If you're a user of this product, you look for alternatives. The EU has international assets they can shift B2B financing. Take Palantir who’s allowing governments to use their tech to fuel controversial applications and surveillance systems. If you’re a different country watching what were your allies doing this to itself, it makes you think what would they do to us. Companies become more restrictive out of need and to control their expenses in a down fear driven economy. Places like ad tech get diminished as companies look to use only what they feel is effective and necessary which is ironically bigger companies to them.
Now imagine if it was guns and weapons. Imagine you’re a field commander who doesn’t want to shoot a missile you can’t trust. So manufacturing starts to shift as do investment and companies begin to eat it when it comes to future projections as the market expects them to continue as usual but they can’t.
Trump’s tariffs have imploded our market. Over the past year the effective tariff rate on imports increased sharply from the long-run average of ~2.5% to over ~10–14%, significantly tightening cost structures for businesses and consumers [OECD]. That has coincided with a widening U.S. trade deficit — rising back toward historic levels (~$57 billion in late 2025) as imports recovered strongly and exports flagged [Kiplinger]. Higher import costs have contributed to elevated consumer prices.

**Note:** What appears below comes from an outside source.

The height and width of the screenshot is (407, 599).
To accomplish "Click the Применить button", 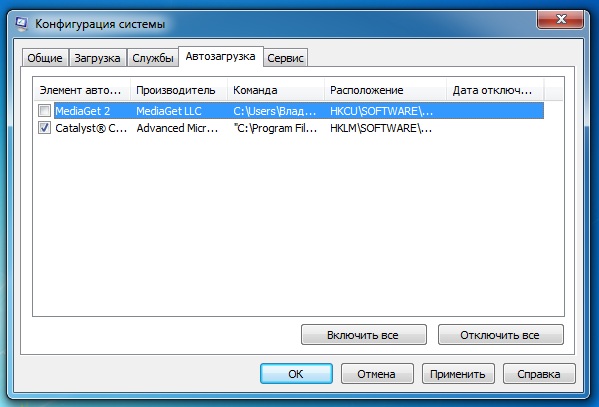I will [458, 374].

His aggression towards allies and US institutions have made them start to turn from the dollar to their own euro, the tariffs have constrained budgets due to costs and have raised prices, businesses see a time to wait out and survive if they can so budget gets constrained and jobs condense. The U.S. unemployment rate hovered around 4.3–4.4% in late 2025 and early 2026 — modest by historical standards but with fragile job growth and wage pressures moderating [Reuters / OECD data].
The economy’s headline inflation has also remained above the Federal Reserve’s 2% target, with core inflation persisting near ~2.6–2.8% over the past year, partly influenced by costs tied to tariffs and geopolitical pressures [Reuters / OECD data].
The K market creates a building built on sand with no foundation. People can't leave their job, they can't find jobs, and their lives are more expensive everywhere so their debt amasses. Now maybe they refinance before excess debt to credit ratio, but most can't really do anything but get further in a hole. People are buckling up to fight their own government.
For earnings and investors this makes them skittish and very conscious of the news which can cause volatile markets. Equity markets showed mixed performance recently, with major indices fluctuating on jobs data and inflation expectations and interest rate outlooks [AP News]. Volatility partly stems from uncertainty about rate cuts, corporate earnings growth, and global trade conditions.
So as these macro dynamics seep in don’t expect earnings to bail you out. The US needs more than anything is an integrity check on the Trump administration, and a really aggressive one, if they ever want things to be great again.